Despite our inability to escape the material realm, we humans have a natural proclivity for creating mental notions of how and why things work. These abstractions have no material embodiment; they exist only as a result of a particular pattern of brain waves. We can perceive a model to exist in our minds; but we are unable to separate it from our consciousness. I can explain to you the properties of my model, and suggest relevant analogies, but I cannot directly hand you my concept, nor can you hand me yours.

In contrast to our human traits, the physical world has no need for abstractions. (Okay, some of the quantum mechanics stuff is kind of freaky, so feel free to tell me that I’m wrong.) The apple that fell in front of Isaac Newton did not need to compute the gravitational force acting on it; it simply fell. Electrons passing through a wire do not know the wire’s resistance or the voltage drop across the wire; they simply jump from atom to atom. Force and voltage and resistance are human abstractions; models that allow us to comprehend how the world around us behaves. As we learn more about the universe, we update our models. I’m not aware of any evidence that the universe changes to accommodate our conception of how it should properly function.

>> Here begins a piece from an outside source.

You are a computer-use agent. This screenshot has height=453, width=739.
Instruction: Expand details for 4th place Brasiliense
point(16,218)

So I propose a logical separation between the abstract and physical realms (with apologies to the true philosophers among you, who will accurately identify my lack of knowledge about metaphysical concepts such as Idealism and Platonic Realism.) This separation is illustrated in the figure above. The arrows represent our ability to move (mentally, not physically) between the two worlds. As mentioned above, we have a tendency to generate theories about how our universe operates. If our models (abstractions) are sufficiently accurate, then they can be used to “explain” physical phenomena. In some cases, they can potentially be used to predict events and interactions that have not yet been witnessed. Even more powerfully, our abstractions can be used to create new devices or methods that cause the physical world to behave in a manner that is more to our liking. (Think central air conditioning on a hot August afternoon in central Kansas, when the ever-present west wind has inexplicably died down for an entire week, and shimmering black tar bubbles have popped up along every inch of sealed crack in the dull, sun-baked asphalt.)

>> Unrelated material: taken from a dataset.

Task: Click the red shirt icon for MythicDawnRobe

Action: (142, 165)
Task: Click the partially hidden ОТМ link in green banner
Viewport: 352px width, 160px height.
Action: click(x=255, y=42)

To further our discussion, I’ve added the names of certain disciplines to the diagram. These are the STEM subjects; science, technology, engineering, and mathematics. It seems to me that we can assign one of the STEM fields, in a somewhat meaningful manner, to each side of this figure. Associated with the upward arrow are scientists who observe the real world and try to explain its behavior through the creation of theoretical models. Their model development is guided by the rules of logic and analysis that mathematicians advance while working in the abstract realm, represented here by the upper box. In association with the downward arrow, traditional engineers (physineers) use models to assist in safely modifying physical behaviors, and in creating new physical embodiments. Finally, technologists utilize and operate mankind’s tools and creations while working in the physical realm, which is identified by the lower box.

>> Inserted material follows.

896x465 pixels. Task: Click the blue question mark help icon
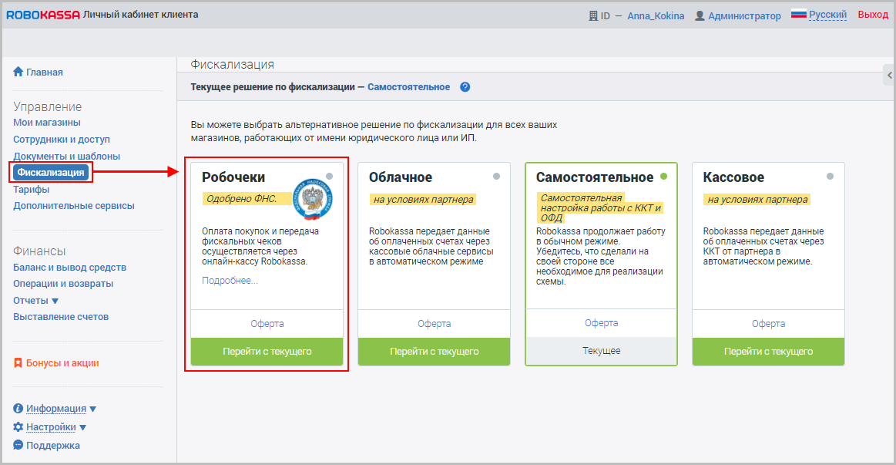465,87
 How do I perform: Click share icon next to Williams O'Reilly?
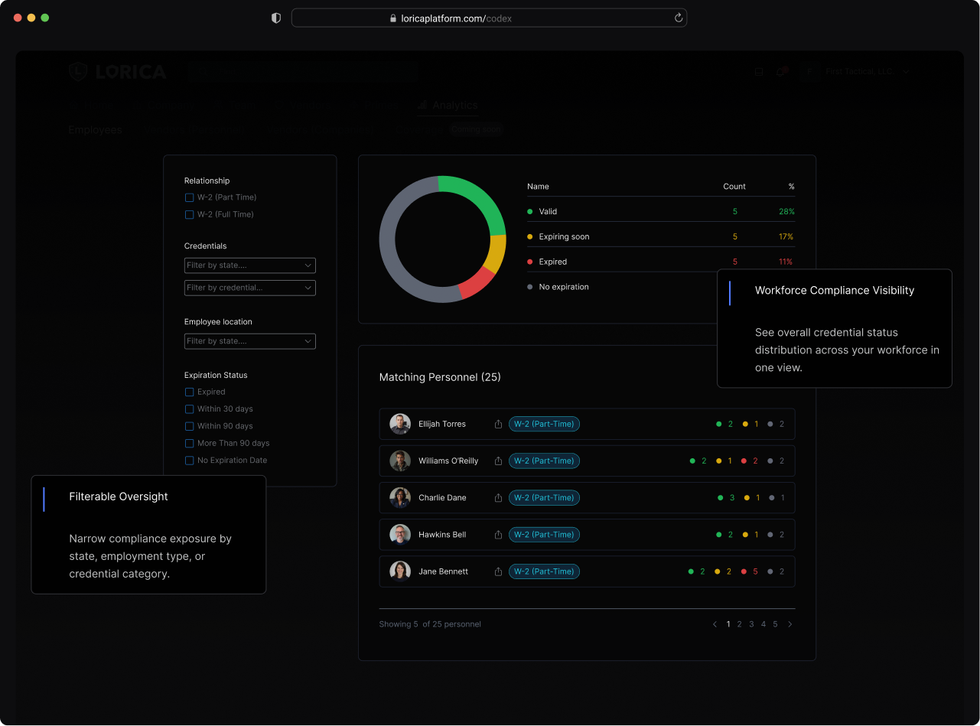coord(498,461)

As with all models, my diagram is an incomplete representation of reality (a notion better stated by Howard Skipper). One obvious flaw is that very few individuals employed in the STEM fields have the luxury (or curse, depending on your perspective) of limiting themselves to a single discipline. In addition to creating new methods and mechanisms, engineers must be able to develop new models, and should be adept in applied math. Scientists must, at times, design their own equipment and develop mathematical tools. Today’s mathematicians may interact with computer hardware or gather physical data, while technologists occasionally have to model physical phenomena or solve obtuse logic problems. But this diagram gives context to my proposed definition of an engineer:

engineer: an individual who designs novel methods, devices, or systems that can be practically implemented to meet specified constraints, or analyzes existing methods, devices, or systems for their capacity to meet such constraints, while making use of models and mathematics.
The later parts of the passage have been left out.